#### EXERCISE INSTRUCTIONS:
In the records that follow, find the line with "737 252 954 (547, 59)"; from there, retype every line exactly through the line with "Certifikáty a ocenění (106, 1987)", which also belongs to the answer.

#### MATERIAL PROVIDED:
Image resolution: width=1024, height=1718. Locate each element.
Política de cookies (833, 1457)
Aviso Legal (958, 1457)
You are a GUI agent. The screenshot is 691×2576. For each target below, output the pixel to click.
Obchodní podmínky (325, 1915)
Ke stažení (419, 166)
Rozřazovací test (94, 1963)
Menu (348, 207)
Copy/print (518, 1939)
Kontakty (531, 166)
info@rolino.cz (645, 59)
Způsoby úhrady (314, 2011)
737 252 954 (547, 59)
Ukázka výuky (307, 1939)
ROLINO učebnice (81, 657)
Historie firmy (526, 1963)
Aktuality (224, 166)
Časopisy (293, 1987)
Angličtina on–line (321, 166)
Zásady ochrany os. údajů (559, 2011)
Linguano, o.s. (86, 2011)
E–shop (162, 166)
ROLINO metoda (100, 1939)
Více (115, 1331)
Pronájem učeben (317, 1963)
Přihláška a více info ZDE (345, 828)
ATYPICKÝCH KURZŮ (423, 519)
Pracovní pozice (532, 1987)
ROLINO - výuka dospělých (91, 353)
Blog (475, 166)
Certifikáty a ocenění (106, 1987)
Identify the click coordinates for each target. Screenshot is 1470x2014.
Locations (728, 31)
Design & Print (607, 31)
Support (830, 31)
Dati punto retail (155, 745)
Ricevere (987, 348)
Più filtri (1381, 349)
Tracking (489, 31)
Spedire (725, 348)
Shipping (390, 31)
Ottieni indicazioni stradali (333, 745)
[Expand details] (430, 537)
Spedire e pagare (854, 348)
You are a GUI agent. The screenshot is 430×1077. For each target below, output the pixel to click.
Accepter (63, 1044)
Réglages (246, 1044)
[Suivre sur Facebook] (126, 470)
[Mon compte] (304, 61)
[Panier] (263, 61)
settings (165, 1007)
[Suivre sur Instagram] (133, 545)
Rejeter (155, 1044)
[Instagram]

#### SOLUTION:
737 252 954 (547, 59)
Ukázka výuky (307, 1939)
ROLINO učebnice (81, 657)
Historie firmy (526, 1963)
Aktuality (224, 166)
Časopisy (293, 1987)
Angličtina on–line (321, 166)
Zásady ochrany os. údajů (559, 2011)
Linguano, o.s. (86, 2011)
E–shop (162, 166)
ROLINO metoda (100, 1939)
Více (115, 1331)
Pronájem učeben (317, 1963)
Přihláška a více info ZDE (345, 828)
ATYPICKÝCH KURZŮ (423, 519)
Pracovní pozice (532, 1987)
ROLINO - výuka dospělých (91, 353)
Blog (475, 166)
Certifikáty a ocenění (106, 1987)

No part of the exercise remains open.